It's not a library, but it does provide an interface (in the form of gold-syntax), so SemVer might be an option. But to be frank, once we produce a stable release, I'd like to keep a strong commitment to backward-compatibility, i.e. any program which compiles correctly with no warnings on a previous version of the software should compile correctly on a later version (albeit possibly with warnings). In this case, we'd just be at 1.x.y forever, making the major version useless.
CalVer appeals. I'm inclined to suggest Twisted's scheme, i.e. YY.MM.MICRO
. So if we were to cut a release at time of writing, it would be 18.8.0
. (Actually, it'd be 18.8.0.dev0
.)
In order to accomplish the backwards-compatibility thing, I'd suggest grabbing a page from Perl5's book, though with a variant. A breaking change to the language gets an identifier, and a directive can be placed at the top of the file to indicate which version of the language the file should be compiled with. Without a directive, Perl5 will just use an old version of the language. Personally, I'd prefer that this situation use the latest version, but issue a warning explaining this and suggesting adding an explicit directive at the top of the file.

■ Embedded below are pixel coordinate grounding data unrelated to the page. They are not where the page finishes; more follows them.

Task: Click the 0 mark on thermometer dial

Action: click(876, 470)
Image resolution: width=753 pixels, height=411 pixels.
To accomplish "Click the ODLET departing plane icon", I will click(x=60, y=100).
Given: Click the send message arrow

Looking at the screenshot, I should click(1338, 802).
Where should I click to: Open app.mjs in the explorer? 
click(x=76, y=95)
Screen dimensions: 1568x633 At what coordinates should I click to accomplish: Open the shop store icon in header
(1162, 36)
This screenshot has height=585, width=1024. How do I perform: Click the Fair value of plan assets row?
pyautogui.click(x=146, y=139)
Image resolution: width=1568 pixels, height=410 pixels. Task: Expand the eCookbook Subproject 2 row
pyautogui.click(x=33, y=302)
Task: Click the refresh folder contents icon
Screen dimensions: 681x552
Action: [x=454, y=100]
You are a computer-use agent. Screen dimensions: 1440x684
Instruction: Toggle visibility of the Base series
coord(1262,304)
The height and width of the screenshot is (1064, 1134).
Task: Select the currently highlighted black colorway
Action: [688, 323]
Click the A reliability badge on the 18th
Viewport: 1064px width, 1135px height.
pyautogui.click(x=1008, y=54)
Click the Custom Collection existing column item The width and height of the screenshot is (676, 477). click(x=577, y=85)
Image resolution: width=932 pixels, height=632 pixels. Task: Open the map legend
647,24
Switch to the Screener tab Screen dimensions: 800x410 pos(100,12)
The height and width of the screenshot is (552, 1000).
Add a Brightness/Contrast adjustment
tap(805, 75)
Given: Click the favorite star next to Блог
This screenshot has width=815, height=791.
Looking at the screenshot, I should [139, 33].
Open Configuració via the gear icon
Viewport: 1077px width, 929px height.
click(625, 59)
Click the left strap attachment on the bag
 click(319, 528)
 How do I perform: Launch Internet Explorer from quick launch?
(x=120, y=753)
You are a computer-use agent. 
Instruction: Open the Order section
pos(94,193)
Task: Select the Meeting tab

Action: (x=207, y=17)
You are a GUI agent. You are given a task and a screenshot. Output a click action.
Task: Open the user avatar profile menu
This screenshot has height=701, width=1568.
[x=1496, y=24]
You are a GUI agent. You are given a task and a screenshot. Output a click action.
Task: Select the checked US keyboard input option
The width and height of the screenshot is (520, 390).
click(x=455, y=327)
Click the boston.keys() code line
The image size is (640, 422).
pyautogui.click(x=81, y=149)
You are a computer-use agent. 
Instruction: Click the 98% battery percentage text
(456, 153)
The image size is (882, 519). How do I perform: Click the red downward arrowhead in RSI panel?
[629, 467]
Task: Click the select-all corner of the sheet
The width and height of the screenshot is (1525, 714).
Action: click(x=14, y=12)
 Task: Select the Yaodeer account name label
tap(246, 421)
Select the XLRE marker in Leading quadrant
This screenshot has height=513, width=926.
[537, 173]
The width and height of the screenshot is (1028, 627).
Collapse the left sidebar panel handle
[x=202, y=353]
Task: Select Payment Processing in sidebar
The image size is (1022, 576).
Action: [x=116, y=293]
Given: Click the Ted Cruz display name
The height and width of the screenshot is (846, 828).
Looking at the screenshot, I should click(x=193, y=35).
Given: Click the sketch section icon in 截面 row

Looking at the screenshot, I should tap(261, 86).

Language versions could be as simple as use gold1
, use gold2
, etc., or be related to the version number, e.g. use 18.8.0
. The latter has the disadvantage that not every compiler version will correspond to a language version. Maybe use some kind of semver-adjacent system for the language, e.g. use 1.0
, use 1.2
, and later, use 2.0
.
Language directives should also select the appropriate stdlib version.